Landing : Athabascau University

Badge trouble: piloting open badges at the Australian National University

https://openresearch-repository.anu.edu.au/bitstream/1885/13233/3/Mewburn%20et%20al%20Badge%20trouble%202014.pdf

This paper takes a look at the unexpected or hidden costs and obstacles to implementing a badging system. Essentially, the hardest part of implementing the badging system was dealing with other technical and non-technical departments, policy, procedures and law. The hurdles that are uncovered include issues such as the appearance of the badge. For example, students in the focus group wanted the badges to look 'official' and not fun or gimmicky like the badges NASA or Chicago Summer of Learning (kids summer activities) awarded. The badge had to reflect hard-work and not something fun. This point relates to an idea I've been floating around in my head that badging systems are contextualized, thus perhaps there is not a single universal badging solution. Two points to this idea.

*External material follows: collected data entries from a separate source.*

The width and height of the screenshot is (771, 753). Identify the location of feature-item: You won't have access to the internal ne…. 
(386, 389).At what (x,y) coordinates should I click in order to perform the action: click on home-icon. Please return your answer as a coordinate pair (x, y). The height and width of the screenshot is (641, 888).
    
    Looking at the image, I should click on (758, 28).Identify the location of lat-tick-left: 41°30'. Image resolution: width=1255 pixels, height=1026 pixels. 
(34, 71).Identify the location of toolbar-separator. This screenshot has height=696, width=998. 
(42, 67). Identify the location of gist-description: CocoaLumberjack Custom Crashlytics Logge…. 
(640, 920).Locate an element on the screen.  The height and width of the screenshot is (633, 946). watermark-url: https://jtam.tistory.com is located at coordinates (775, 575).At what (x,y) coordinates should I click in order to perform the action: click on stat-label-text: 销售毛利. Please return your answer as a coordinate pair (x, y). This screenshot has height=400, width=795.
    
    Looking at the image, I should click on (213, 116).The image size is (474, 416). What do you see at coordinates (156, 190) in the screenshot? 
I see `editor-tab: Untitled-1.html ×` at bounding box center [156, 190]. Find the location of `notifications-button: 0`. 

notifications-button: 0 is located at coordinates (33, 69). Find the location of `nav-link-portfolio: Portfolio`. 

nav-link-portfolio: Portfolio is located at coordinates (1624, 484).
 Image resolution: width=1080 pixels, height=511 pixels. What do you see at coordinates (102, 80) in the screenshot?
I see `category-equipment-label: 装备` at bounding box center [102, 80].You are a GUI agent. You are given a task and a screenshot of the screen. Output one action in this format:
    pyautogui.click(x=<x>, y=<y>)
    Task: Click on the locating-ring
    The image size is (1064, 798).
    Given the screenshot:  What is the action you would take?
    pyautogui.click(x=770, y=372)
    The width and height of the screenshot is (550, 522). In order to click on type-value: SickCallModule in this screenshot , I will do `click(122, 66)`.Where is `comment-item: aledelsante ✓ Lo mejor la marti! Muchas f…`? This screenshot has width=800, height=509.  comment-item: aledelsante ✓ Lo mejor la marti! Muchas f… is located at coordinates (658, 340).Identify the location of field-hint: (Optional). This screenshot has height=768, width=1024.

First, the physical representation of badges will vary depending on the target group. So, kids participating in summer activities or space camp probably welcome the 'fun' and gimmicky badge, and this encourages continuous engagement. Whereas, the post-secondary students are looking for something more formal or professional in a badges appearance.

Second, as noted in (http://revistas.uned.es/index.php/educacionXX1/article/view/13464/13487) the nature of the group or network may influence the effectiveness of the badging system. In this case, it was noted that badges perhaps were not as effective in generating social capital because group members did not really know one another. So, I wonder if the opposite is true in a group that is more tightly-knit, such as a class or cohort? Moreover, other design elements or decisions may influence the effectiveness of the badging system. In the same article, since the metrics of how badges were awarded was not released, it was speculated that members were not as interested in badges. So, perhaps how badges are implemented in a MOOC will be different from how badges are implemented in an LMS.

Continuing with the physical appearance of the badge, the marketing department was enlisted to provde guidance as to what can or cannot be used in the badge images, and also how it may be used. This required a designer to create several prototypes, and the degree to which the project team was involved with this part of the work was higher than expected.

The article continues to discuss issues with privacy around using students email addreses in the badge. The school's IT staff do not want to 'flick the switch' to turn badging on in their Moodle implementation (Wattle), because of the privacy concerns. So the research team seeks a third party vendor in the U.S. to run the badging system, but still run into privacy issues and discuss the adminstrative work arounds.